In terms of identification of the wildflower saplings, they appear to have just sprouted-potentially overnight due to all the rain- making identification quite difficult. There is one extremely abundant sapling that I cannot identify as all of them protrude barely an inch above the leaf litter. Another less common, much larger plant was also present throughout; its large leaves and fuzzy stems lead me to believe it may be Wild Ginger. In addition to wildflowers, I observed a variety of mosses and fungi, including the shockingly orange jelly fungus known as Witches Butter. Interestingly, I only observed this particular fungus when last semester’s temperatures were similar to what they are now leading me to assume the seasonal transition periods are the ideal climate conditions for this fungus- aka another indicator of spring. Additionally, I observed a plethora of Ostrich Ferns including some dead fiddleheads and those that somehow survived the winter. After much searching I also found one cluster of unfurling fiddleheads, completing the trifecta for Ostrich Fern life cycle observation.

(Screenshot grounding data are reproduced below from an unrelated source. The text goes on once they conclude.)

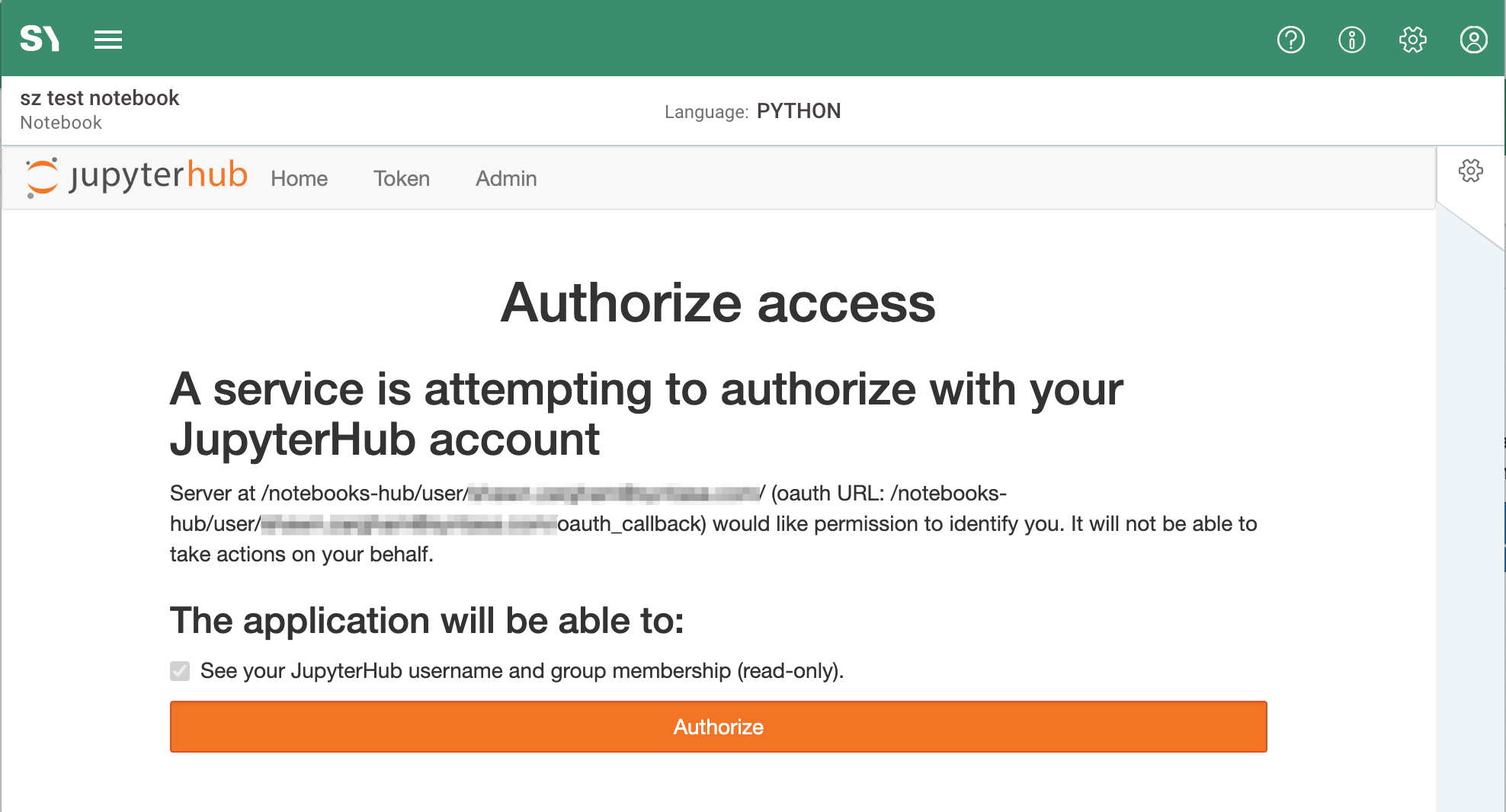1506x812 pixels.
Task: Select the sz test notebook title link
Action: [100, 98]
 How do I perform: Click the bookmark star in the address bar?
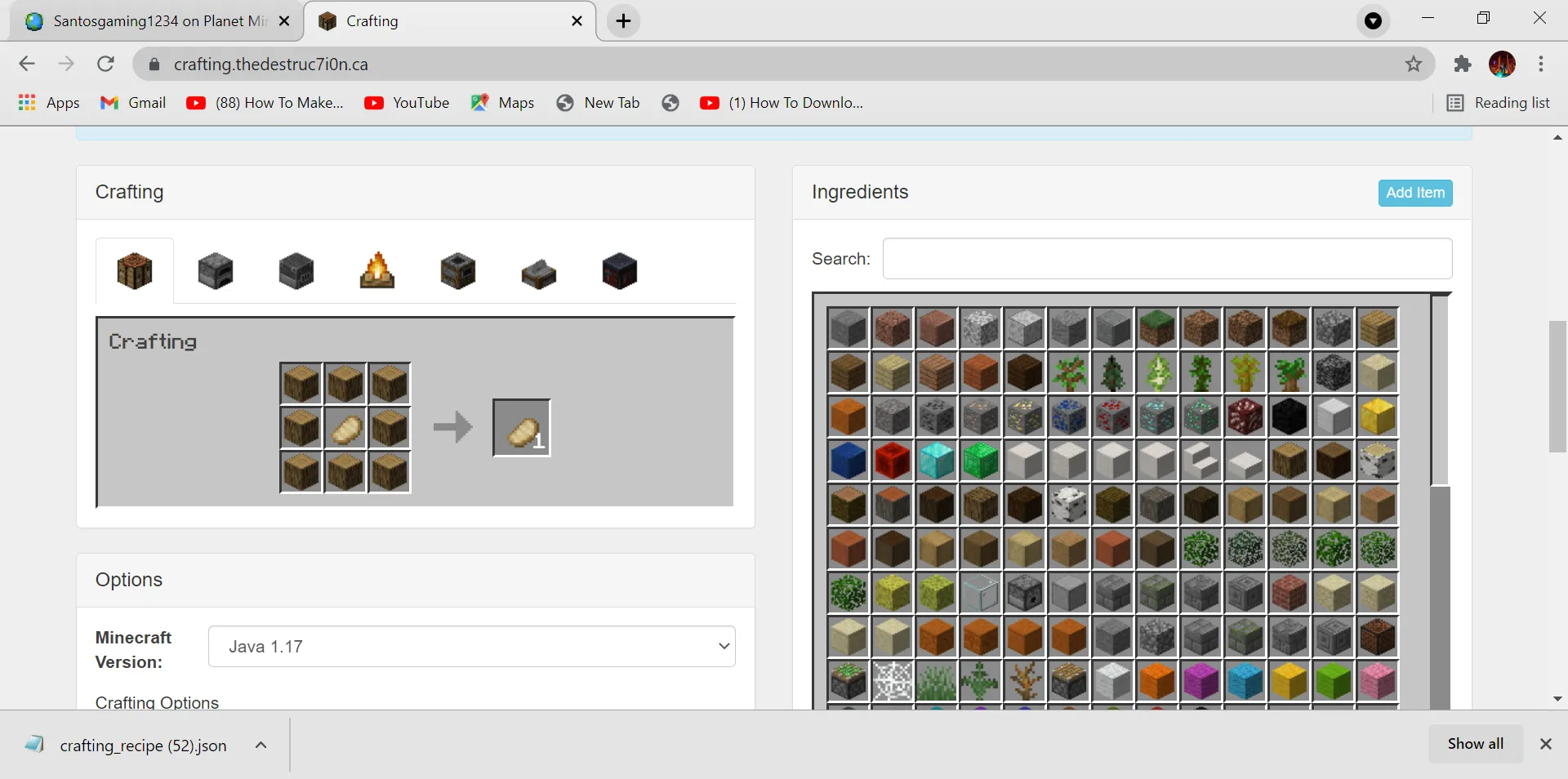click(1414, 64)
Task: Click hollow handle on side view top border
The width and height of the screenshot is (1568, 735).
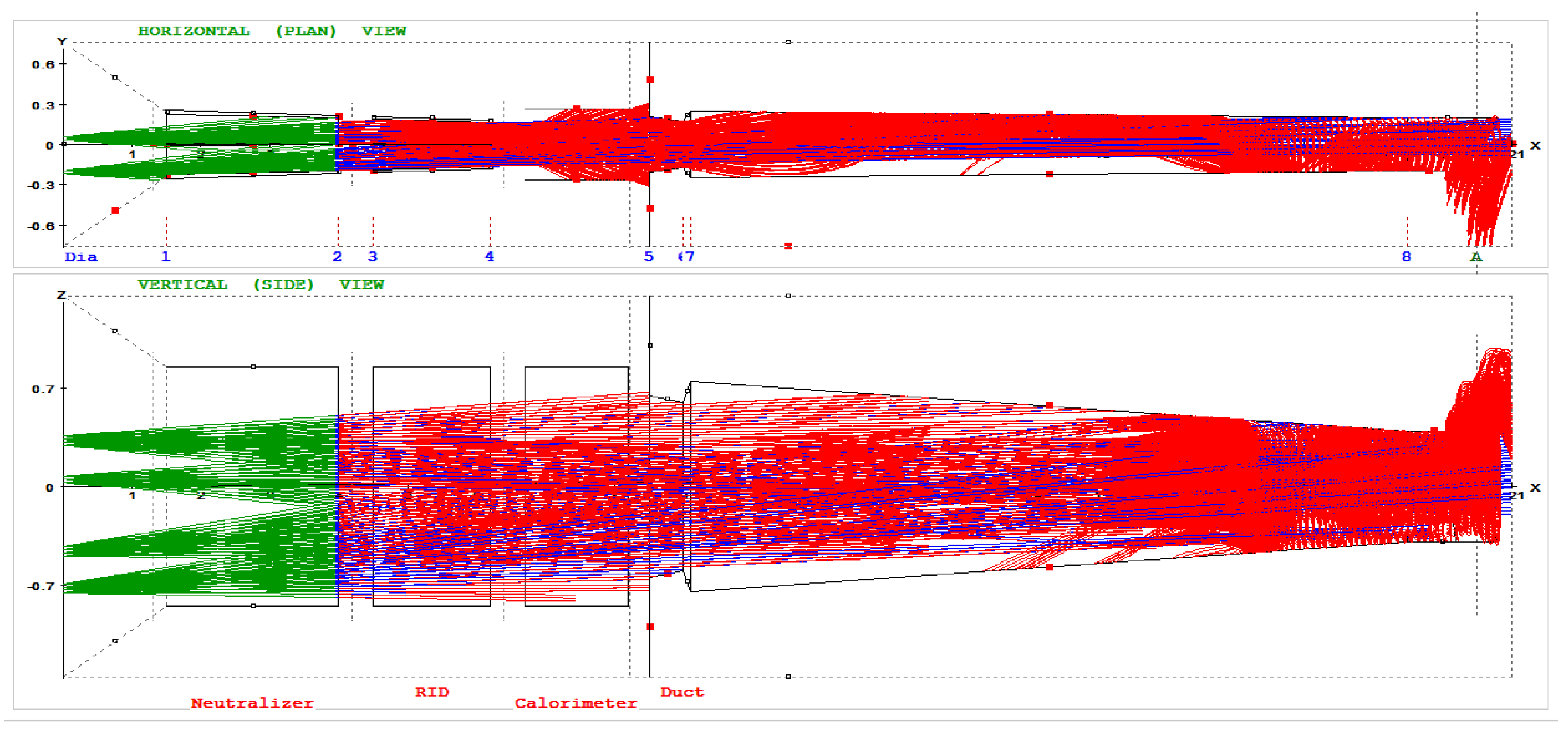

With all of the recent rain it is no wonder that the plant community is showing signs of a blooming spring. Akin to their vegetative acquaintances, the animal kingdom alike is showing signs of spring. For example, migratory birds can be heard singing their songs and wood frogs are busy mating in the vernal pools throughout Centennial. Additionally, the Common Water Striders have returned to an oxbow section of the brook in my location. To me, this is the ultimate sign of spring as the absence of waterstriders was the first sign of winter I observed. Since I could not get close enough to them to take a good picture, I decided to sketch them. The left sketch is a top view highlighting the four long legs that support the majority of their striding and the two antenna. The right sketch is a front view to highlight the two smaller legs underneath the face that support striding.

Common Waterstrider Sketch

Miscellaneous Stuff:

I may not have included it in this blog, but I tracked this pipe microhabitat throughout the year. I’m glad to see it is blooming again, and it appears to be the same species.

Mating Wood Frogs!!

These guys were in a vernal pool not located in my phenology location, but I found it too cool not to share.

p.s.- I uploaded two observations to Inaturalist (Waterstrider & Wood Frog) but I couldn’t really figure out how to upload them to the NR2 Earthweek project.